### Do this
Transcribe each line of text in the data below word for word, and leave the pictures out.

### Data rows
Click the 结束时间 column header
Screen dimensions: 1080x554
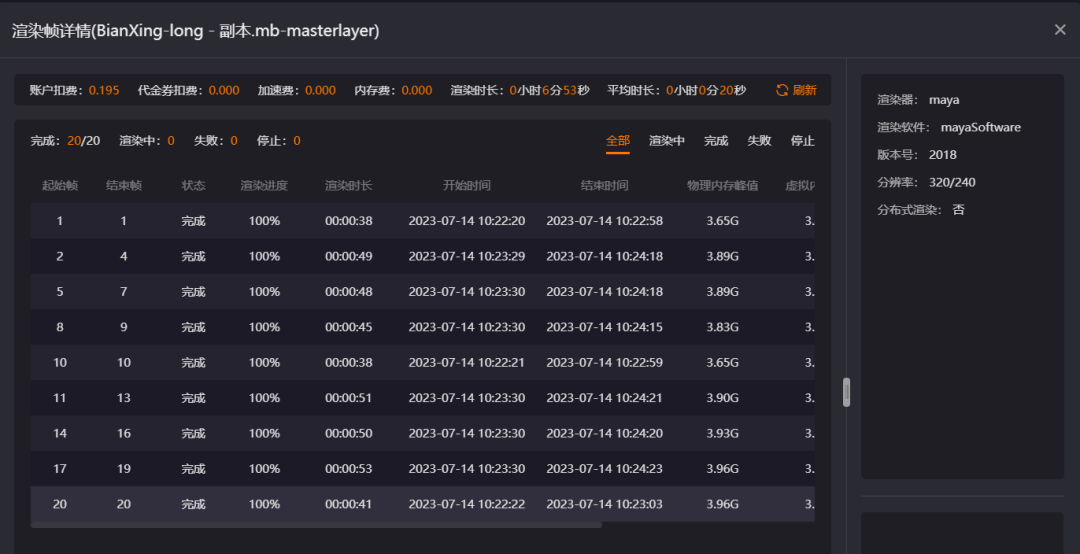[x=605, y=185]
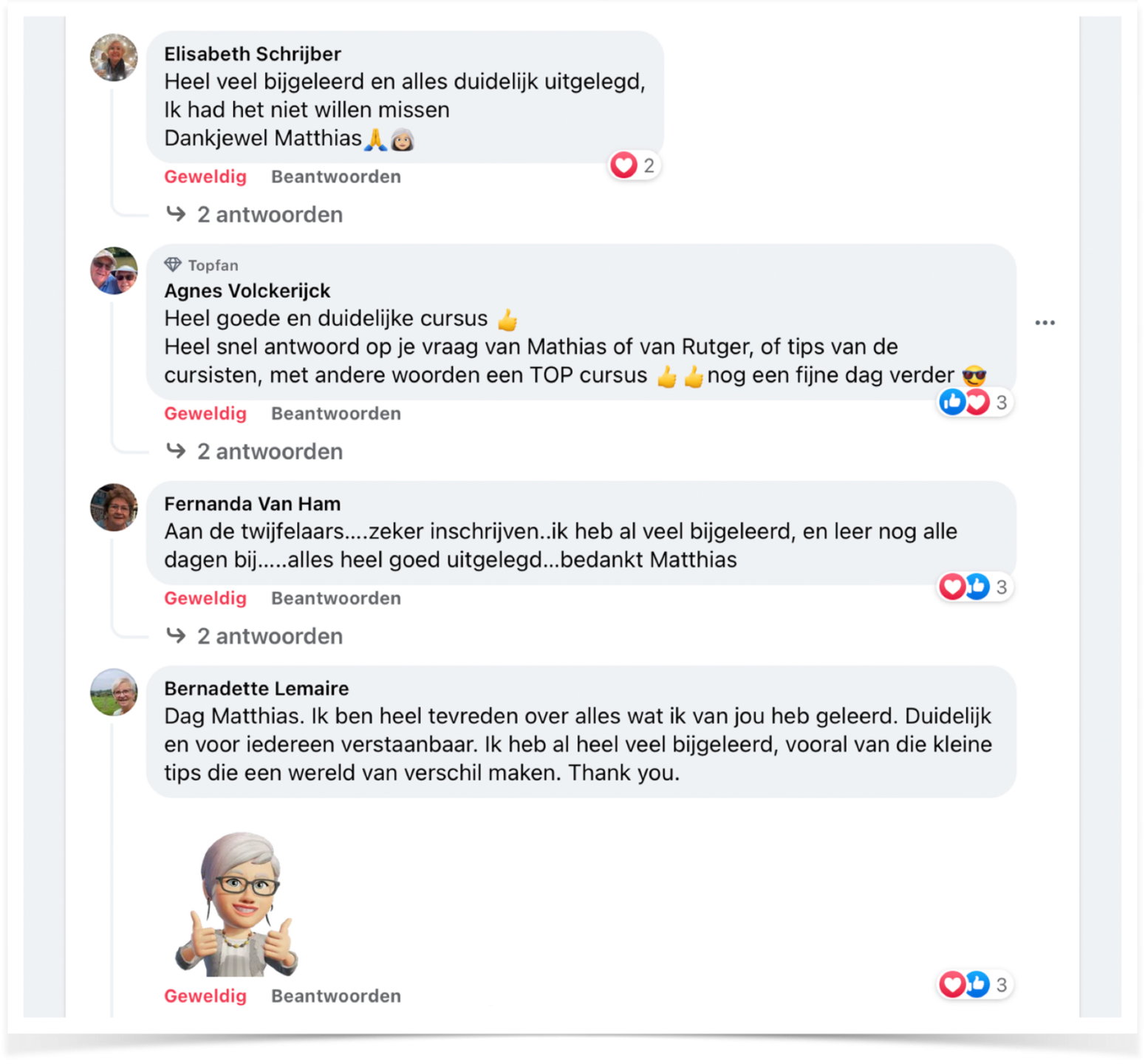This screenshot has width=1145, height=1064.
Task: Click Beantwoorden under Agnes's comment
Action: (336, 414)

### Solution below
Click the 结束时间 column header
Screen dimensions: 1080x554
[x=605, y=185]
This screenshot has width=1145, height=1064.
Task: Click Beantwoorden under Agnes's comment
Action: (336, 414)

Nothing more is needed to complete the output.